Headline: D.C. Circuit says terror victims cannot attach Iranian banks' contingent future interests in funds to satisfy judgment against Iran for state-sponsored terrorism.

Area of Law:
Foreign Sovereign Immunities Act

Issue Presented: Whether, in an action to collect on a judgment against a "state sponsor of terrorism," contingent possessory interests in funds are can be attached under 28 U.S.C. § 1610(g) and § 201(a) of the Terrorism Risk Insurance Act of 2002.
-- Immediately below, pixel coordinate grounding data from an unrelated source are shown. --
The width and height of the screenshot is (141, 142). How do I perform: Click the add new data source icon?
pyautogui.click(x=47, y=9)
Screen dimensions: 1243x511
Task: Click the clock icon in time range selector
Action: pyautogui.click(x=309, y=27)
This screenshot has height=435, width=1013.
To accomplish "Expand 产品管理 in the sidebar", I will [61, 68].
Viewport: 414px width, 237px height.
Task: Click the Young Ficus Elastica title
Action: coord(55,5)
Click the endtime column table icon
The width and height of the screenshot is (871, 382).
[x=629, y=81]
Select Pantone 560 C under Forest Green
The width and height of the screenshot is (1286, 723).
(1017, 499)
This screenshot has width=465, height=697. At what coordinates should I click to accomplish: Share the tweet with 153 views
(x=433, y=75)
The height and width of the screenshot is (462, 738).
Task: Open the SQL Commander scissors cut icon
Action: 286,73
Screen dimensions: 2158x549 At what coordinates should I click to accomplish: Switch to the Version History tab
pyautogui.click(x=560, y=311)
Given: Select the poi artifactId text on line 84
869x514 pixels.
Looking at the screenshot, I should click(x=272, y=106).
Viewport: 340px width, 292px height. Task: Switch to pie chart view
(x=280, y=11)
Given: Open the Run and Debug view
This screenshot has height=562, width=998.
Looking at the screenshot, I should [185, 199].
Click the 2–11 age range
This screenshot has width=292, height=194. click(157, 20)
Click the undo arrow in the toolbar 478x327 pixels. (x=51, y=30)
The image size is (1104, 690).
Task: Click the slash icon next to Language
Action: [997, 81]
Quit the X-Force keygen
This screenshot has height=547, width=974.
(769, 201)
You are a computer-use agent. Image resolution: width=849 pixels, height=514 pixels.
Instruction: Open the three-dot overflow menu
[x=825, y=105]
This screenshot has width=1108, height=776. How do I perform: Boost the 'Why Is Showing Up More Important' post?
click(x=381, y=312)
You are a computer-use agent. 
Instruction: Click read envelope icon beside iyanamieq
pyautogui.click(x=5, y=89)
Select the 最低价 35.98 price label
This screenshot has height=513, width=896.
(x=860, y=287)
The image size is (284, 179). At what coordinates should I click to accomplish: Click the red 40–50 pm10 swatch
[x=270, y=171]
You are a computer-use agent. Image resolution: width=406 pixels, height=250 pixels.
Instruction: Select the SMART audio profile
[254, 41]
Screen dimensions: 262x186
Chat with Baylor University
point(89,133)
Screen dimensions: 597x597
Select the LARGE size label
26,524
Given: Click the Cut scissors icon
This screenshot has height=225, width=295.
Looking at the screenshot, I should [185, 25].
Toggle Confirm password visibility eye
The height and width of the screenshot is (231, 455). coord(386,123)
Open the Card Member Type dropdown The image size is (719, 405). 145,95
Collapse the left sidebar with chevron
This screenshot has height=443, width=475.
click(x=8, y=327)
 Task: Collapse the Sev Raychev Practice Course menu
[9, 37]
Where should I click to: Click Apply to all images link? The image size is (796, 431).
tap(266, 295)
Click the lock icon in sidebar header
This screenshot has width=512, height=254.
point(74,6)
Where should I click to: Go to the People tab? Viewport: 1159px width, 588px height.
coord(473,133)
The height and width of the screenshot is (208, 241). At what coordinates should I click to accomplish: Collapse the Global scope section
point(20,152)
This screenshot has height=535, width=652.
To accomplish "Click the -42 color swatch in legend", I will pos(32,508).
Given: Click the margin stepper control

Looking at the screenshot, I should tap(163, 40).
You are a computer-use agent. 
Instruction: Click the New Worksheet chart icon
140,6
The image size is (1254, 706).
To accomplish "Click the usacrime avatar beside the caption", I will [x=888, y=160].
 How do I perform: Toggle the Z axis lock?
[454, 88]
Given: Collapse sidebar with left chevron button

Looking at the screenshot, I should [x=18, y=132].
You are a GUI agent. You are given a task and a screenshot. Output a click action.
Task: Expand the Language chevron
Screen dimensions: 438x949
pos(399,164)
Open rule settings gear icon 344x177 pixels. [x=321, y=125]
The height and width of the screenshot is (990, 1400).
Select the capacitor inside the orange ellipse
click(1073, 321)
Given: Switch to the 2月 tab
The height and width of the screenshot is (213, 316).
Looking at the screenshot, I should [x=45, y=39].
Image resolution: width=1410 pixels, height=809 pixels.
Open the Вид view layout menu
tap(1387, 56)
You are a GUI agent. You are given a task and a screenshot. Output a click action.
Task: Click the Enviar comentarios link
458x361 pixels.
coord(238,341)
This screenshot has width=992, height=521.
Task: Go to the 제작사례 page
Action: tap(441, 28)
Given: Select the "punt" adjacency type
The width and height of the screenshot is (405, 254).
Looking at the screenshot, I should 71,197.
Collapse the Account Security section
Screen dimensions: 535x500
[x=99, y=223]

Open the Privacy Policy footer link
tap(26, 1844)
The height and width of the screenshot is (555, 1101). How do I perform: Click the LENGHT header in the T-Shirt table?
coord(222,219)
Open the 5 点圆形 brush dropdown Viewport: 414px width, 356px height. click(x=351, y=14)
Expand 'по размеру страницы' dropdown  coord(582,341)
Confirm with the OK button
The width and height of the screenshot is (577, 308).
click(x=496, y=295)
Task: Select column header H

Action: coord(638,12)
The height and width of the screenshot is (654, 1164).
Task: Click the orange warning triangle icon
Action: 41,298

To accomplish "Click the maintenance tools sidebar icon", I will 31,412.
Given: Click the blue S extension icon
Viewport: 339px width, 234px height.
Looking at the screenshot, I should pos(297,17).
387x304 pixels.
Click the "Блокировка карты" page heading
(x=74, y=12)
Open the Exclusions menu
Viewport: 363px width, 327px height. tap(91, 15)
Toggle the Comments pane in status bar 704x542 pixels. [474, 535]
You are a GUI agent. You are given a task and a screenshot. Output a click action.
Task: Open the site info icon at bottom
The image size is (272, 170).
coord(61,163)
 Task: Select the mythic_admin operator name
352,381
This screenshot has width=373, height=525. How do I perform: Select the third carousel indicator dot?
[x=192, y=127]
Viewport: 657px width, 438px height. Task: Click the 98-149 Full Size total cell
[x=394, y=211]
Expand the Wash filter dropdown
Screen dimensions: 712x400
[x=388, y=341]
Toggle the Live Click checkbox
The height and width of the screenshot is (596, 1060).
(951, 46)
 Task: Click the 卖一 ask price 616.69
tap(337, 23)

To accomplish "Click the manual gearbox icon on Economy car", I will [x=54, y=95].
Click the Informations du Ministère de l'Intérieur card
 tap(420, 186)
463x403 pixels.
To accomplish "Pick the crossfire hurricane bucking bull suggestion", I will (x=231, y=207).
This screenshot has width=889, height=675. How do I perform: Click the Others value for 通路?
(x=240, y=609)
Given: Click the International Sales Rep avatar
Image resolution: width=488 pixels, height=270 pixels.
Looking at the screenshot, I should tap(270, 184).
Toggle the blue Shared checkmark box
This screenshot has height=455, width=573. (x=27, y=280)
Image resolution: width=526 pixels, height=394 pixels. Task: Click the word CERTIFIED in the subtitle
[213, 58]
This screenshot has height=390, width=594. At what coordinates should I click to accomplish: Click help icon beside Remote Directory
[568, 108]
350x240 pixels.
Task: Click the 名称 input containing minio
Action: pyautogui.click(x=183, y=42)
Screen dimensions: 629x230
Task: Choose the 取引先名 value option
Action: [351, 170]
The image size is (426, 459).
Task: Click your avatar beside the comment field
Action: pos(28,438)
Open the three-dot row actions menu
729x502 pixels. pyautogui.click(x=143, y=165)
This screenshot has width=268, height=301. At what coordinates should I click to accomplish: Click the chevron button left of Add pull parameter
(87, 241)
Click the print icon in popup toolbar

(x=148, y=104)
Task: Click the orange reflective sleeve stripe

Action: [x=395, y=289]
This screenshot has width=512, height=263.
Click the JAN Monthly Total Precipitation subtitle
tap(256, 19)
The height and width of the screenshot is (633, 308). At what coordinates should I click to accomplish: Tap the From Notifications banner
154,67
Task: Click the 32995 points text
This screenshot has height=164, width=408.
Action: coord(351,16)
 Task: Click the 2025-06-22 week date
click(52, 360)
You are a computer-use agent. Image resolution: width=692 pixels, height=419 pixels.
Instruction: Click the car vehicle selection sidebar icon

Brief Summary: The estate of Michael Heiser and several other victims' families and estates won a suit against the Islamic Republic of Iran for its involvement in planning, supporting, and approving the 1996 Hezbollah terrorist attack on the Khobar Towers apartment complex in Saudi Arabia. Attempting to collect on this judgment, plaintiffs sought to attach the proceeds of electronic bank transfers that were blocked under various regulations prohibiting the transfer of "property and interests in property" of certain terrorist entities. The blocking was not based on traditional legal ownership but on the fact that the intermediary banks were Iranian, meaning the Iranian banks had a contingent future possessory interest in the funds. Plaintiffs argued that these contingent interests were sufficient for them to attach the accounts under 28 U.S.C. § 1610(g) and § 201(a) of the Terrorism Risk Insurance Act of 2002, which allows attachment of assets "of" Iran. The United States District Court for the District of Columbia rejected this argument. The district court held that the word "of" denotes ownership, and, under Uniform Commercial Code Article 4A, Iran did not own the contested accounts.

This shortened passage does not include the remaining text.